Figure 2.

Droplet coalescence approaches. (A) The coalescence of two droplets within a pillar constriction-assisted droplet-merging device. Figure 2A was adapted from reference [44] with permission from the Royal Society of Chemistry. (B) A fusion module that delivered an alternating current (AC) field permitted electrically controlled merging of pairs of dye-containing droplets and cell-containing droplets. Figure 2B was adapted from reference [60], complying with the License for PNAS Articles. (C) Schematic of a different electrocoalescence workflow assisted with triple emulsification. At step (i), reinjected droplets are enveloped by an aqueous reagent phase in a hydrophilic channel. The resulting double emulsion travels to a hydrophobic junction at step (ii) where carrier oil encapsulates it to form a triple emulsion. At step (iii), the encapsulated double emulsion is ruptured in the presence of an electric field. Figure 2C was adapted from reference [50] with permission, copyright American Institute of Physics. (D) Passive microfluidic droplet coalescence through the addition of a destabilizing alcohol. Perfluorobutanol is added through the channel indicated by the black arrow, causing downstream coalescence of paired droplets. Droplets are false colored.
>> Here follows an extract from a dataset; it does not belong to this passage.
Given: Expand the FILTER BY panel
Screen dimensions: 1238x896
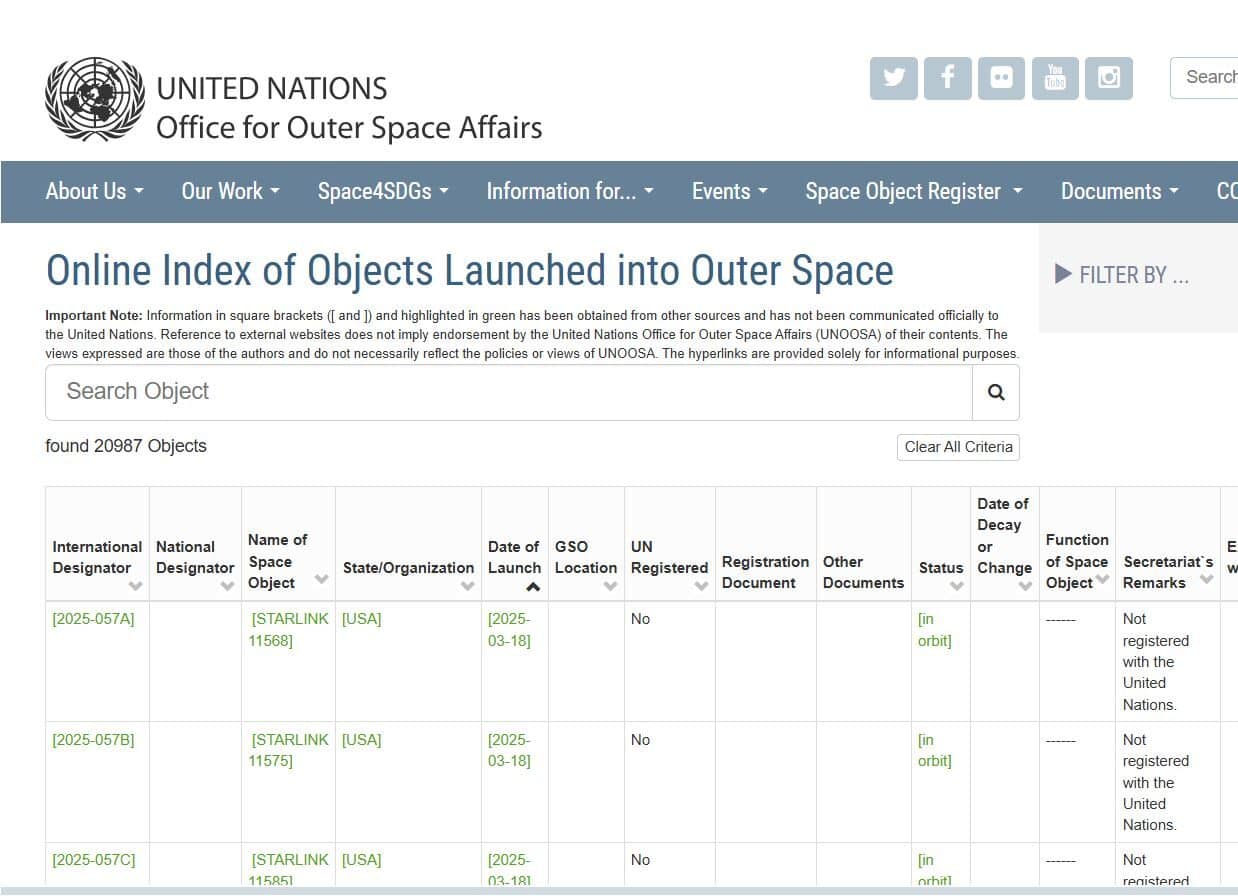Looking at the screenshot, I should (x=1123, y=275).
Figure 2D was adapted from reference [45] with permission from the Royal Society of Chemistry. (E) A sequence of still images showing the direct injection of red-dyed octadecene into blue-dyed octadecene droplets, using Ar gas as a spacer and PFPE as the carrier fluid. Figure 2E was adapted from reference [61] under the Creative Commons Attribution license. (F) A picoinjector microfluidic device. The spacer adds oil from a side channel to space the droplets. The picoinjector injects fluid by merging the droplets with a pressurized channel containing the reagent. Picoinjection is triggered by an electric field, which is applied by the electrodes. Figure 2F was adapted from reference [41], complying with the License for PNAS Articles.